Privacy Policy

The controller within the meaning of the EU General Data Protection Regulation (GDPR) and other applicable data protection laws is:

Olymaris Digital Transformation Agency
Owner: Mariam Zamani
Rochlitzer Straße 1
09217 Burgstädt
Germany

Email: contact@olymaris.com
Phone: +49 (0) 157 382 218 79
Website: https://www.olymaris.com
Product website: https://www.olycars.app

For data protection queries you can contact us at the above details and, where required by law, at the contact details of our data protection officer.

This Privacy Policy explains how we process personal data when you visit our website, create and use an account, manage vehicle information, use our subscription-based services, or interact with our AI-based assistant and dashboard.

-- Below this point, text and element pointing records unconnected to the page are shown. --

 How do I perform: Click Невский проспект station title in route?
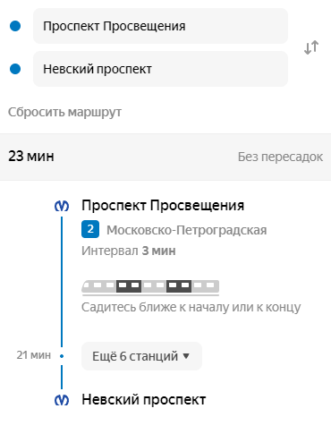(x=144, y=400)
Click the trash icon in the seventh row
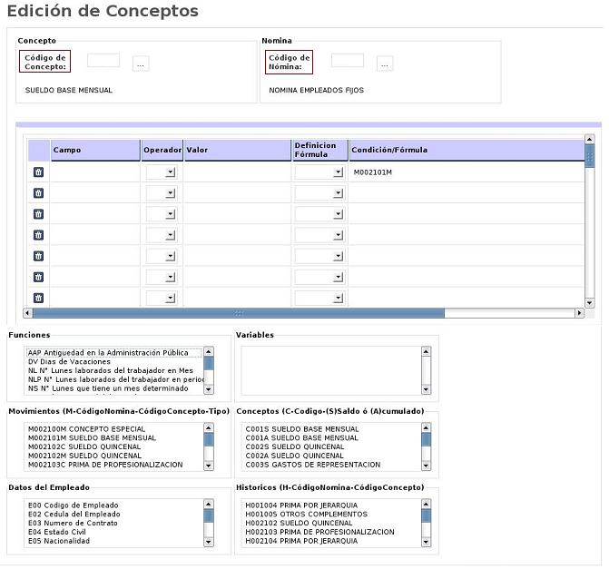The image size is (609, 569). (38, 298)
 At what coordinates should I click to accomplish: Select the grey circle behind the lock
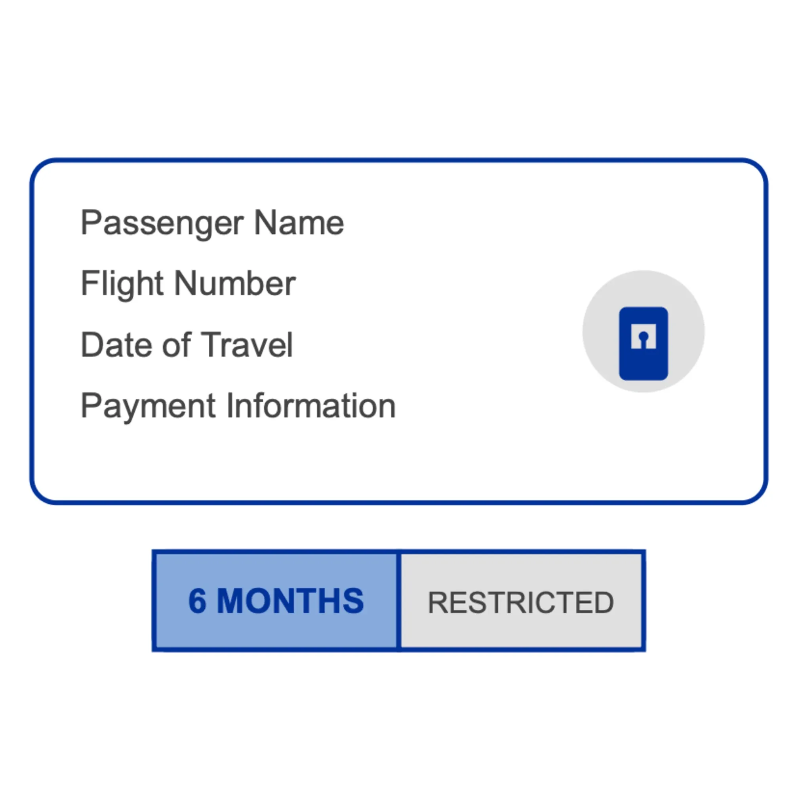[643, 331]
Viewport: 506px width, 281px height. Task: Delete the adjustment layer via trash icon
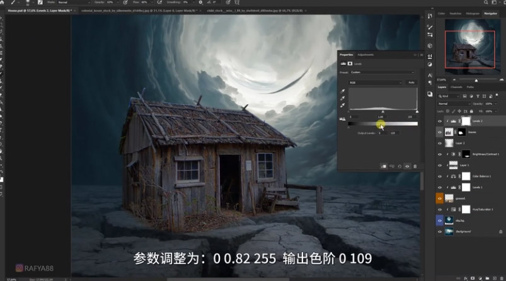[415, 166]
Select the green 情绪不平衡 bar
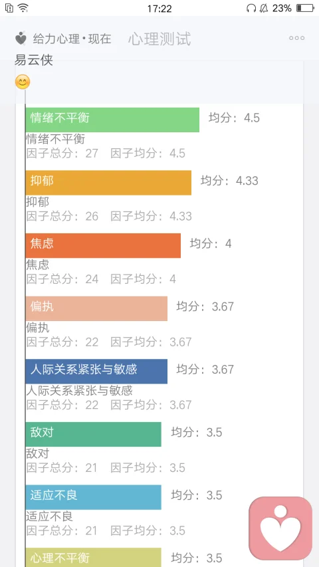This screenshot has width=319, height=567. (112, 120)
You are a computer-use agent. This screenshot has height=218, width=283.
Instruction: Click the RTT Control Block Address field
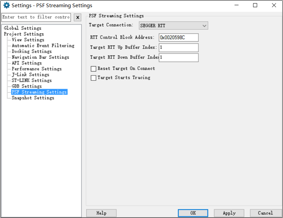(x=179, y=38)
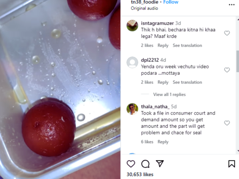The width and height of the screenshot is (239, 179).
Task: Open isntagramuzer's profile picture
Action: coord(132,25)
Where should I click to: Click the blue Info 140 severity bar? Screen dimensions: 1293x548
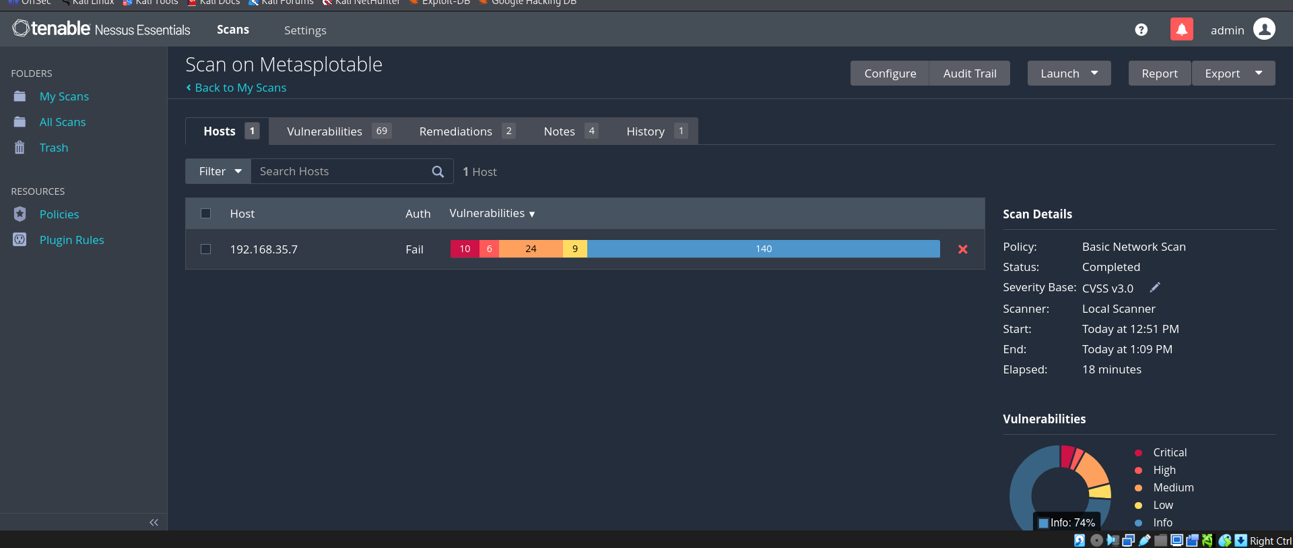click(x=763, y=249)
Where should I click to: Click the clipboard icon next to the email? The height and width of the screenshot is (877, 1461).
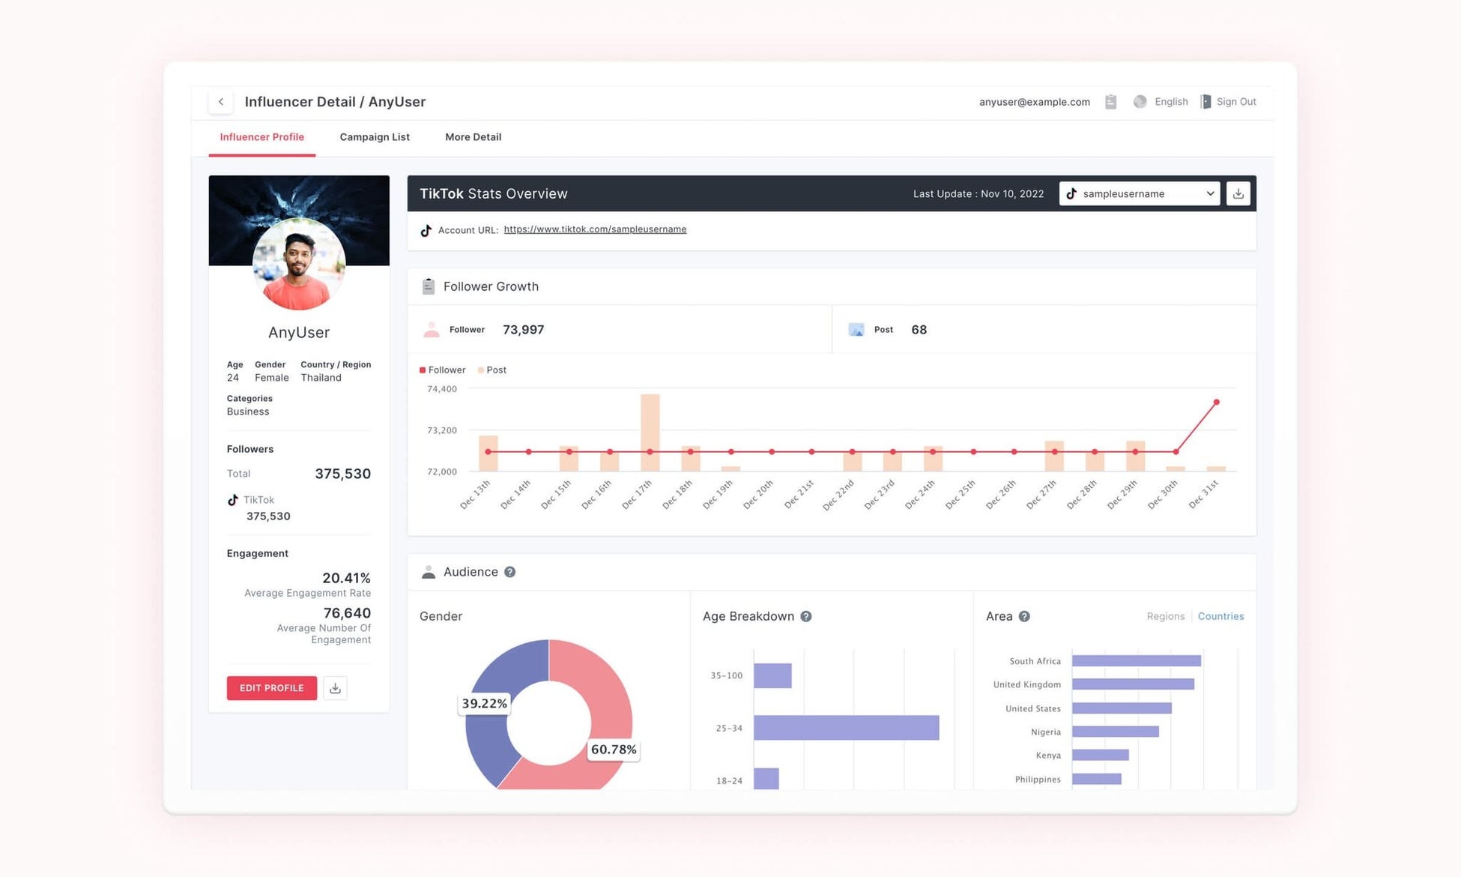coord(1110,102)
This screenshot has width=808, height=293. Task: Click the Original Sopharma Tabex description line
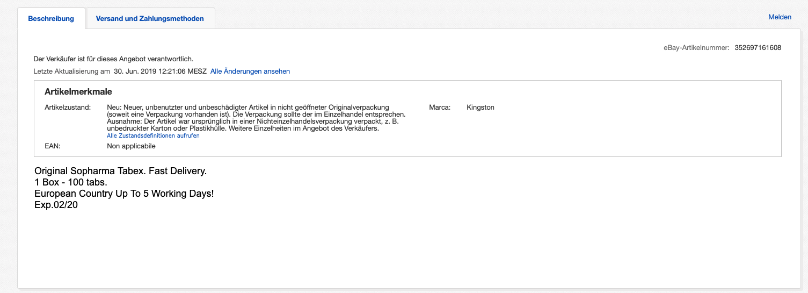pos(120,171)
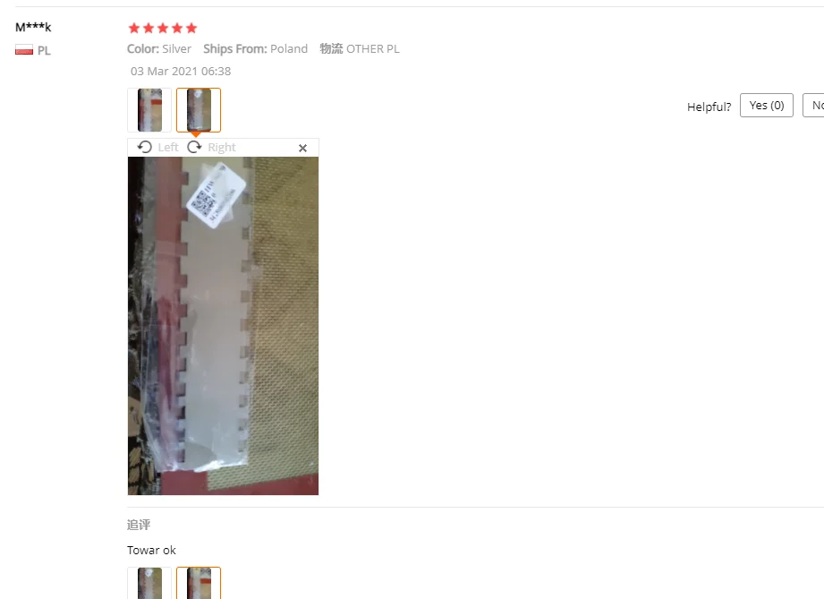This screenshot has height=599, width=824.
Task: Click the Ships From: Poland text
Action: pos(255,49)
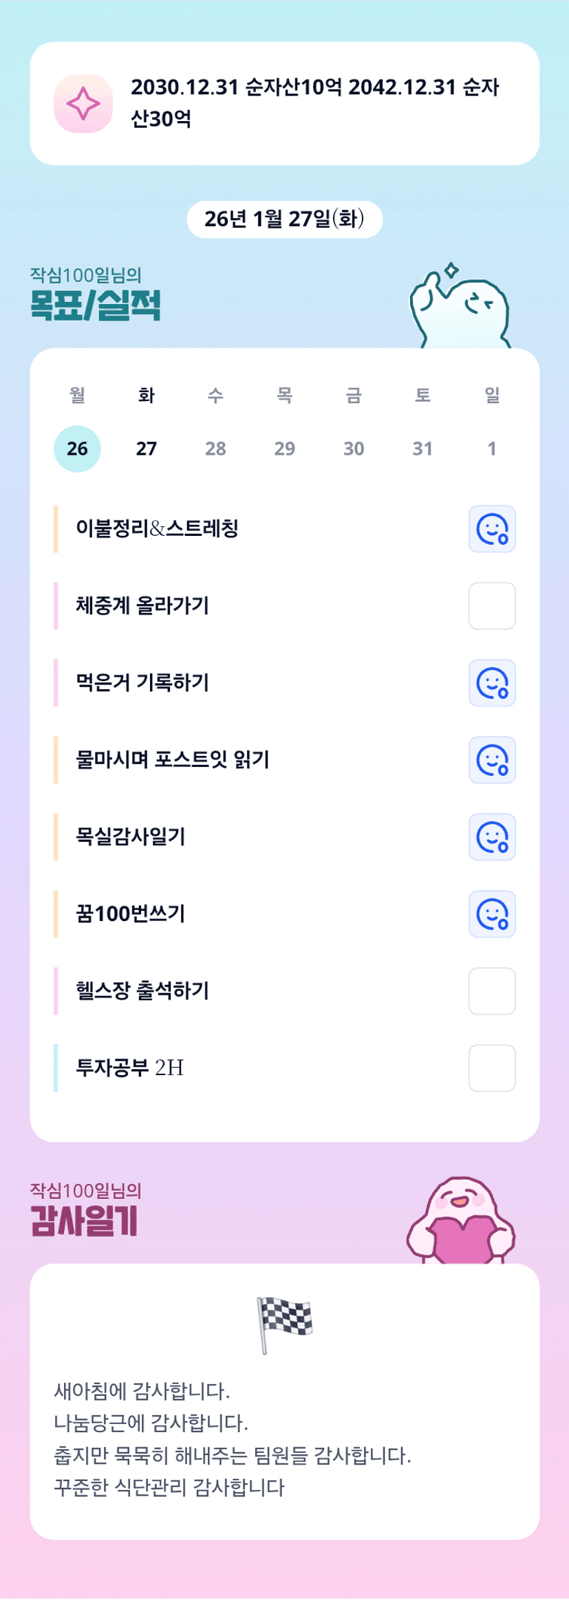The width and height of the screenshot is (569, 1600).
Task: Click smiley icon for 이불정리&스트레칭
Action: (492, 529)
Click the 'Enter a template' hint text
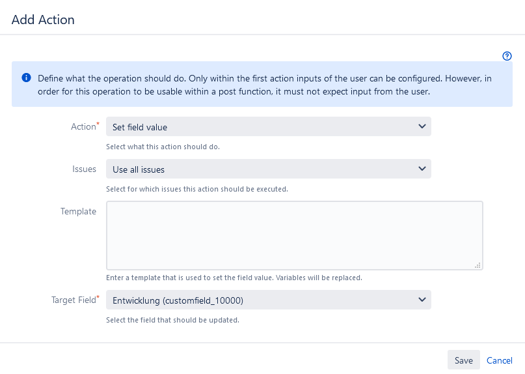This screenshot has width=525, height=374. 234,278

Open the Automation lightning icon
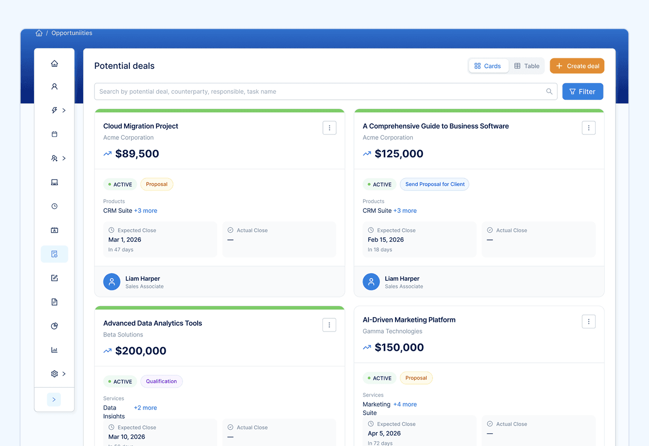point(54,110)
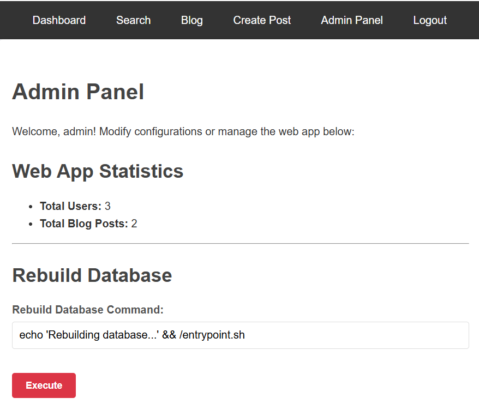Select the Total Users statistic label
The image size is (479, 410).
click(x=70, y=206)
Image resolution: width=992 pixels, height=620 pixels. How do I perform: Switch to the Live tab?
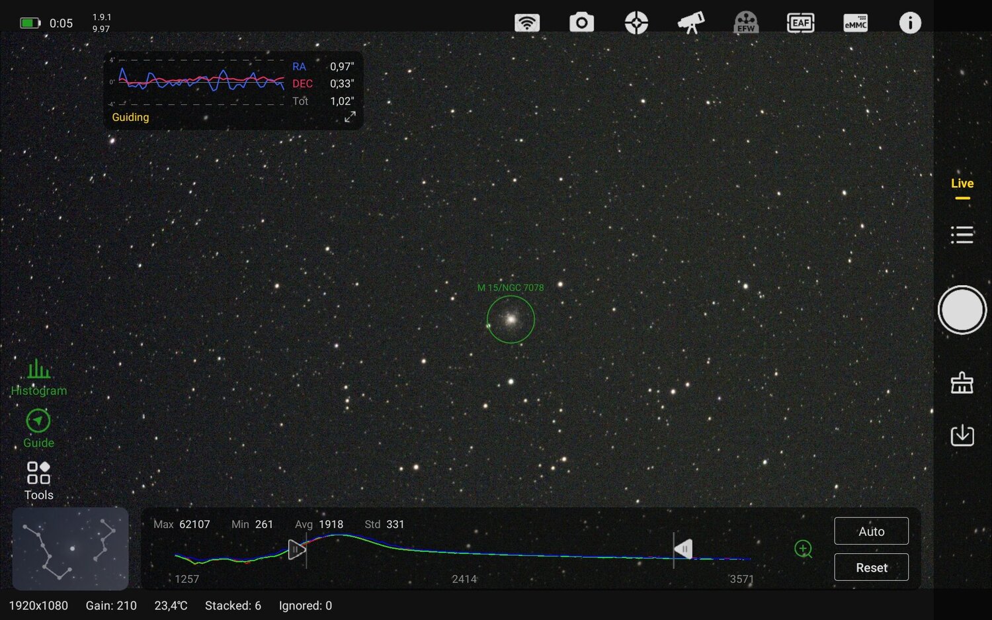point(962,183)
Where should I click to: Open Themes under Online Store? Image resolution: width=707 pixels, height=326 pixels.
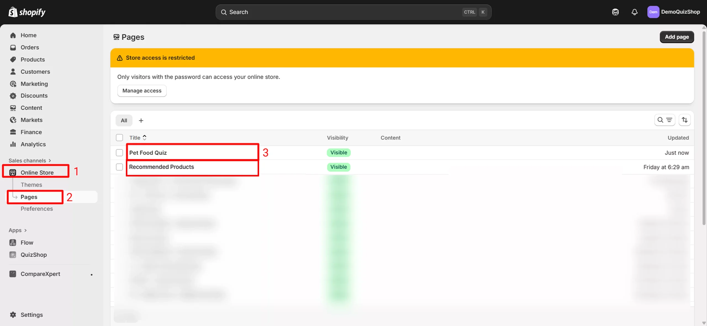31,185
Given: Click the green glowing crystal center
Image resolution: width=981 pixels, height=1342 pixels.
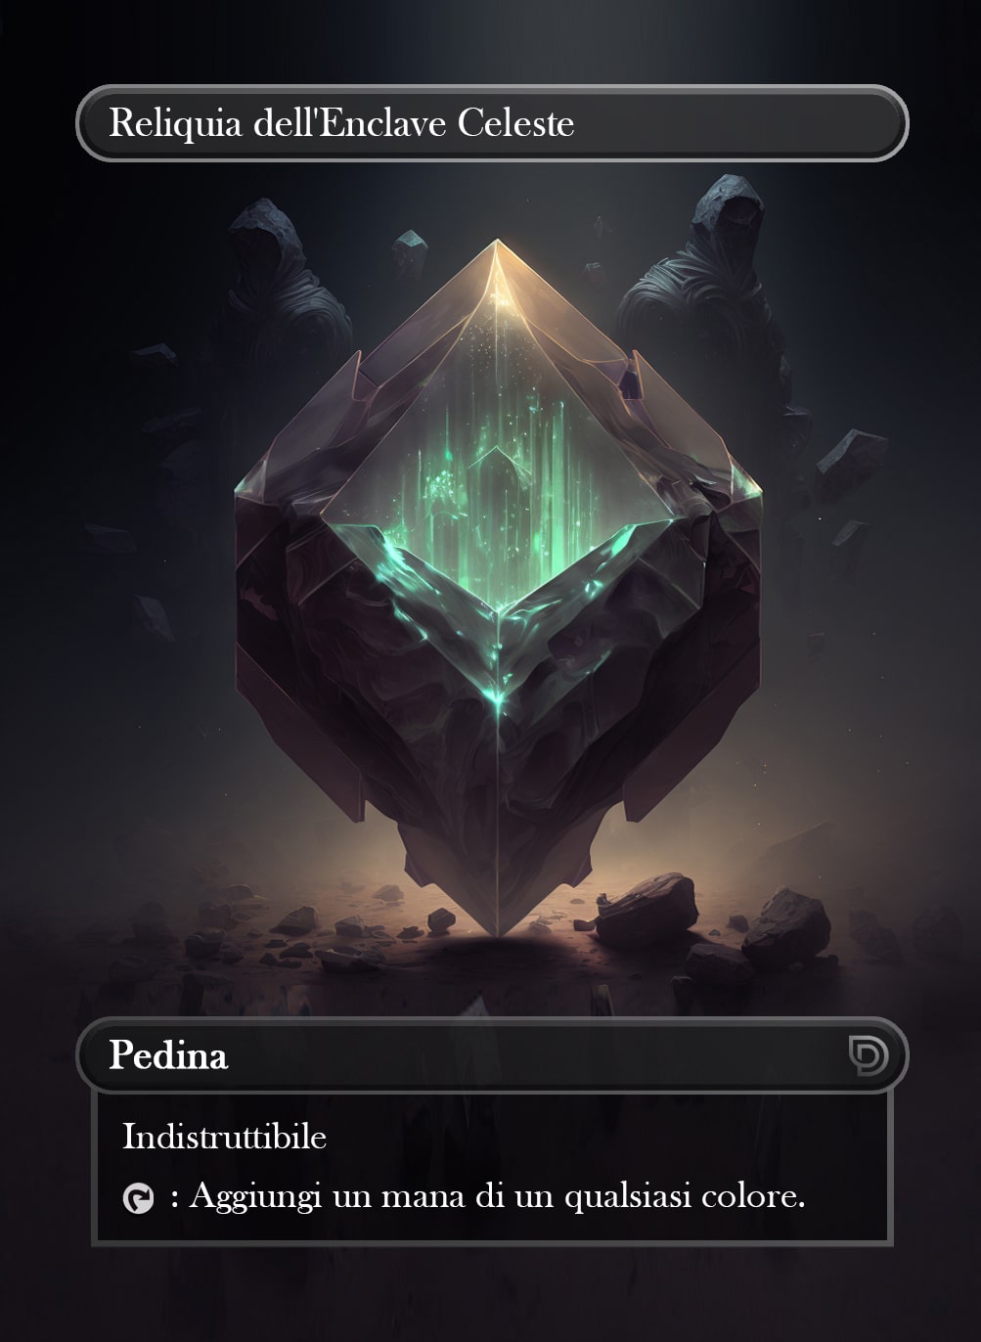Looking at the screenshot, I should [x=496, y=470].
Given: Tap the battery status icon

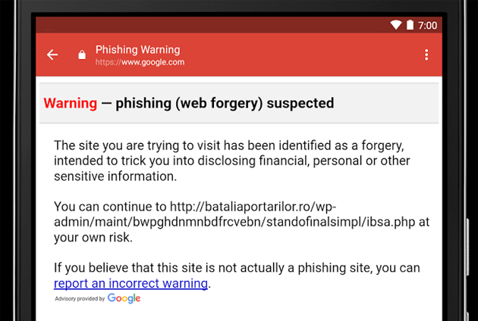Looking at the screenshot, I should (x=410, y=25).
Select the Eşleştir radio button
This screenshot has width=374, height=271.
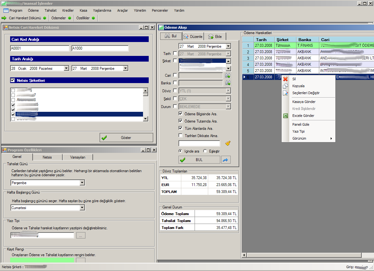pos(205,151)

We process personal data in accordance with the GDPR, the German Federal Data Protection Act (BDSG) and, for the use of cookies and similar technologies, the German Telecommunications-Telemedia Data Protection Act (TTDSG), in each case to the extent applicable.

• Account data: name, email address, login credentials, language and display preferences.
• Profile and vehicle data: information you provide about your vehicles, usage patterns, service history and other details relevant for generating maintenance recommendations.
• Usage data: interactions with the dashboard and chatbot, support requests, subscription status, logs of feature use and timestamps.
• Technical data: IP address, device identifiers, browser type and version, operating system, time and date of access, and similar log data.
• Payment-related data: information processed by our payment service provider (e.g. Stripe) in connection with subscription fees. We typically receive only limited payment information (e.g. last four digits of a card, token, status) and do not store full card numbers on our systems.

We do not intentionally process special categories of personal data within the meaning of Art. 9 GDPR (e.g. health data), and ask you not to enter such information into free-text fields.

We process personal data for the following purposes:

• Provision of the Service: creating and managing user accounts, providing the dashboard, chatbot, maintenance suggestions and related features (Art. 6(1)(b) GDPR – performance of a contract and pre-contractual measures).
• Billing and payments: handling subscription fees and invoicing (Art. 6(1)(b) and (c) GDPR – performance of a contract and compliance with legal obligations, for example tax and accounting rules).
• Security and abuse prevention: detection and prevention of misuse, fraud, attacks on our systems and enforcement of our Terms of Service (Art. 6(1)(f) GDPR – legitimate interests).
• Product improvement: analysis of aggregated and pseudonymised usage data to improve stability, usability and performance of the platform (Art. 6(1)(f) GDPR – legitimate interests).
• Marketing and communication: information about product updates and offers, where permitted by law, and based on your consent where required (Art. 6(1)(a) and (f) GDPR).
• Cookies and analytics: operation of strictly necessary cookies based on our legitimate interests and, for any non-essential cookies (e.g. analytics), on your express consent (Art. 6(1)(a) and (f) GDPR in conjunction with Sections 25(1) and 25(2) TTDSG).

We use carefully selected service providers, such as hosting providers, Firebase (for authentication and database services), email and support tools, and payment processors, to deliver and support the Service. These providers act as processors subject to contractual obligations under Art. 28 GDPR and may only process data on our documented instructions.

When personal data is transferred to countries outside the EU/EEA, we rely on appropriate safeguards such as adequacy decisions of the European Commission or standard contractual clauses pursuant to Art. 46 GDPR, unless an exception under Art. 49 GDPR applies.

We retain personal data only for as long as necessary for the purposes described in this Privacy Policy or as required by statutory retention periods. As a rule, account and profile data are stored for the duration of your contractual relationship with us.

If you permanently delete your account, we will remove or irreversibly anonymise personal data that is no longer required, unless we are legally obliged or entitled to further storage (for example, for defence of legal claims or compliance with retention duties).

Subject to the conditions of applicable law, you have the following rights with respect to your personal data:

• right of access (Art. 15 GDPR);
• right to rectification (Art. 16 GDPR);
• right to erasure (Art. 17 GDPR);
• right to restriction of processing (Art. 18 GDPR);
• right to data portability (Art. 20 GDPR);
• right to object to processing based on Art. 6(1)(e) or (f) GDPR (Art. 21 GDPR);
• right to withdraw consent at any time with effect for the future (Art. 7(3) GDPR).

You also have the right to lodge a complaint with a supervisory authority, in particular in the Member State of your habitual residence, place of work or place of the alleged infringement. For our operations in the Free State of Saxony, Germany, the competent authority is the data protection supervisory authority of the State of Saxony.

We use technically necessary cookies to operate the website and provide core functionality such as authentication and security. These cookies are essential and cannot be disabled in our systems.

We only place non-essential cookies (e.g. for analytics or marketing) if you have given your prior consent via our cookie banner. You can withdraw or adjust your choices at any time via the cookie settings or your browser settings. Further details can be found in our separate Cookie Policy.